* [Document text]
/---
William Baly

William Baly (Avatar)

1814-1861

Vol IV

Pg 45

William Baly

1814-1861

Vol IV

Pg 45

b.1814 d.28 January 1861

MD Berlin(1836) MRCS FRCP(1846) FRS

As a boy, William Baly attended the Grammar School at his native King’s Lynn. University College and St. Bartholomew’s Hospital provided his early medical training and, after qualifying in 1834, he completed his studies at Paris, Heidelberg and Berlin, taking the Berlin degree of M.D. in 1836. His next step was to establish himself in practice in London. His first accomplishment to attract attention was his translation of Müller’s Elements of Physiology (1838-42), which took the place of Bostock’s work until itself replaced by Paget and Kirkes’ handbook in 1848. In 1841 Baly became physician to the Millbank Penitentiary, having reported, in the previous year, on the condition of the prison. This post provided material for his paper on the Diseases of Prisons in 1845, his Goulstonian Lectures on Dysentery in 1847 and his Report on Epidemic Cholera for the Royal College of Physicians in 1854, and he came to be regarded by the Government as one of its leading advisers on prison hygiene. He returned to St. Bartholomew’s as lecturer on forensic medicine in 1841. Thirteen years later he was made assistant physician and in 1855 relinquished his lectureship on becoming joint lecturer on medicine. In 1859 he was honoured by the appointment of Physician-Extraordinary to the Queen, and later he was nominated to the General Medical Council as a Crown Representative. Baly, popular but modest, seemed destined for high rank in his profession when he was killed in a railway accident in 1861. The Royal College of Physicians, where he filled the office of Censor in 1858-59, instituted a Gold Medal, awarded biennially in his name, for distinction in physiology.
\---
* [Prompt A]
According to the William Baly biography, in what year did Baly become physician to the Millbank Penitentiary?
* [Prompt B]
Translate this sentence from the William Baly biography into French: "Baly, popular but modest, seemed destined for high rank in his profession when he was killed in a railway accident in 1861."

* [Record excerpts]
/---
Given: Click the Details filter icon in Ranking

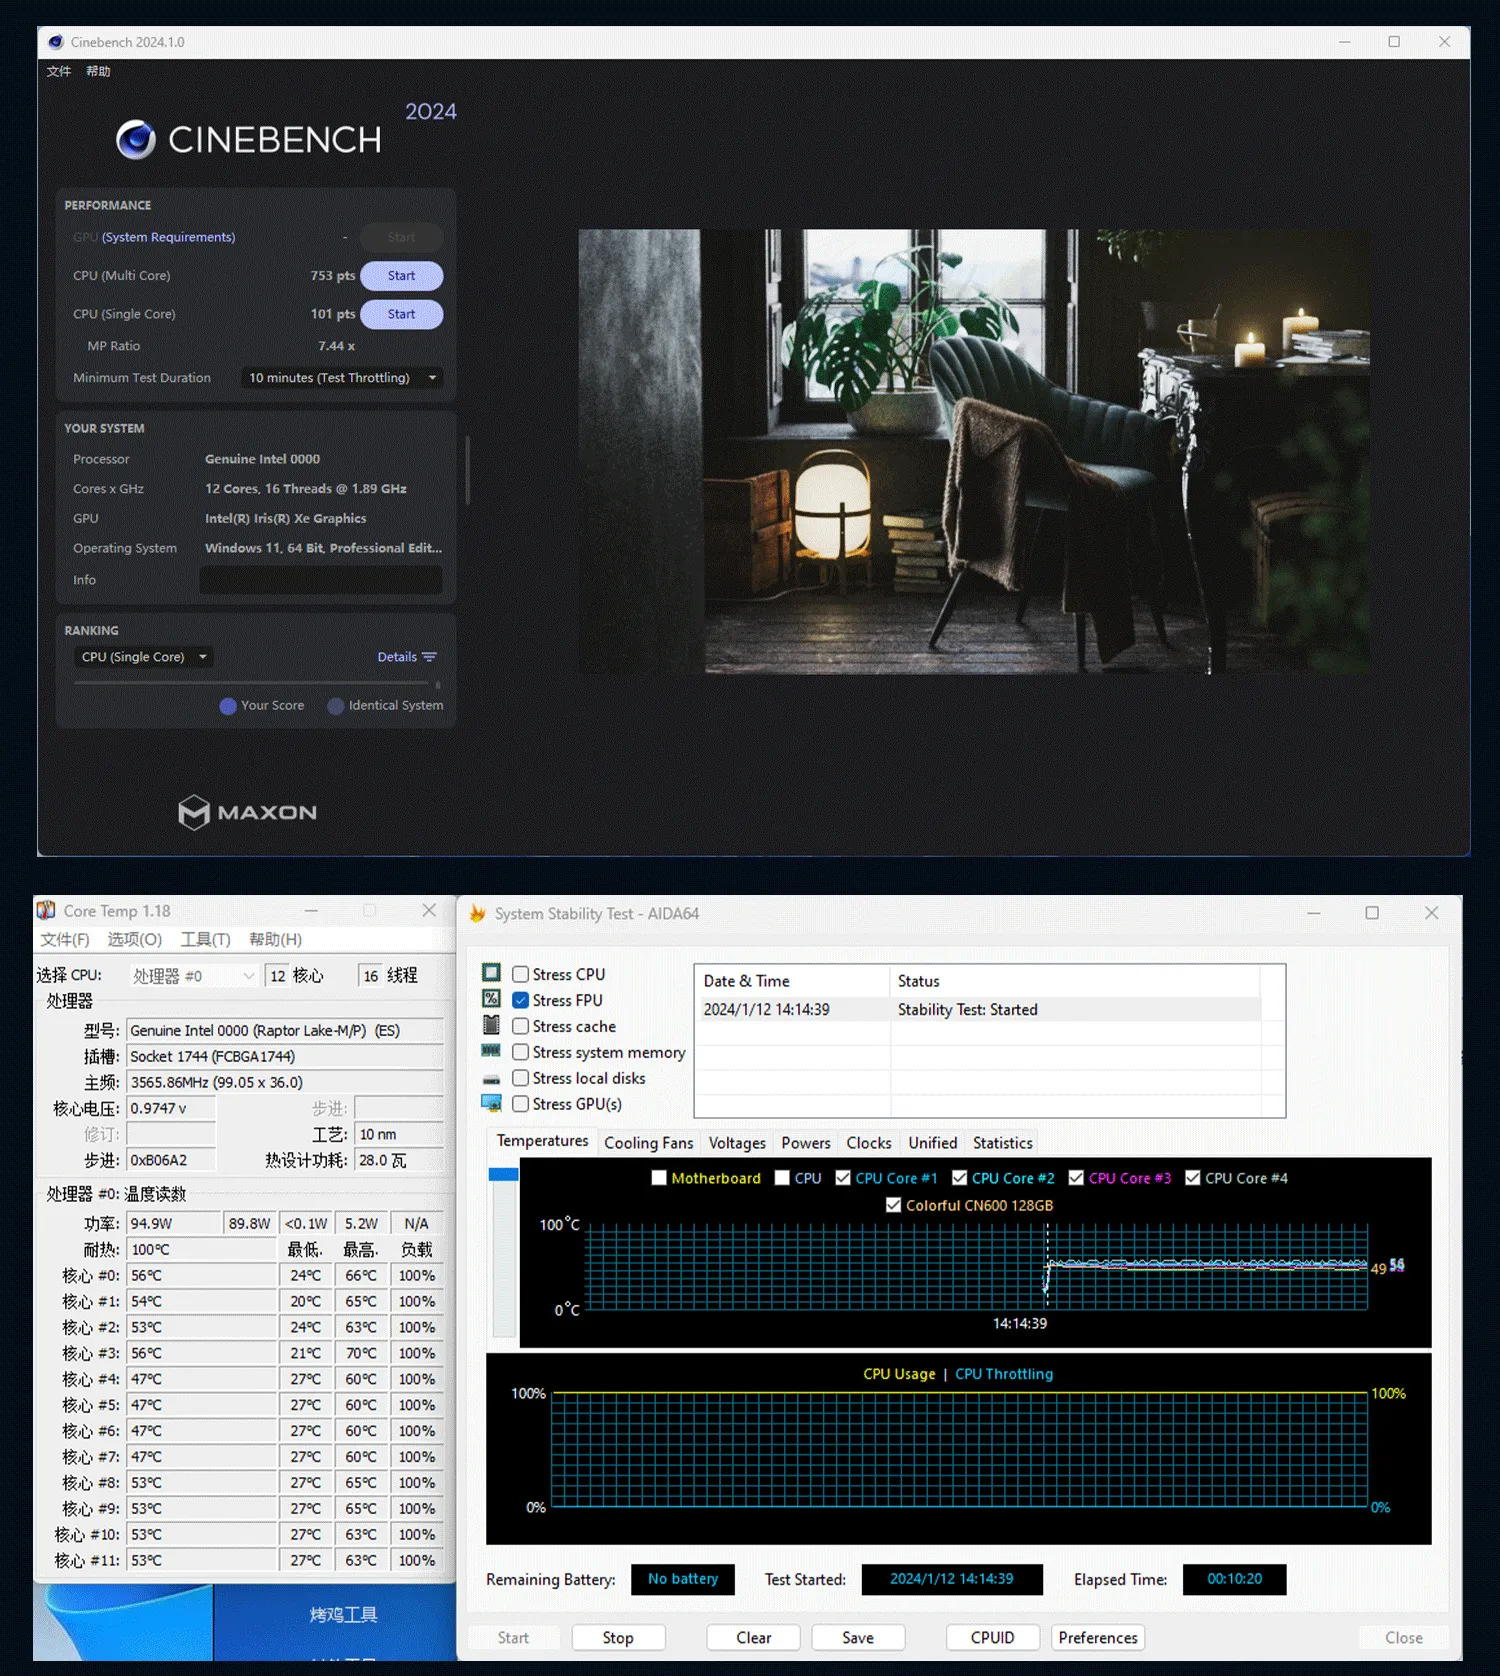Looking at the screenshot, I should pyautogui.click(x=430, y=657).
\---
/---
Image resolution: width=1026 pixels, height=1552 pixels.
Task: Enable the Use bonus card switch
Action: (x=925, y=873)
\---
* [Exercise solution A]
1841

* [Exercise solution B]
Baly, populaire mais modeste, semblait destiné à un rang élevé dans sa profession lorsqu'il fut tué dans un accident de chemin de fer en 1861.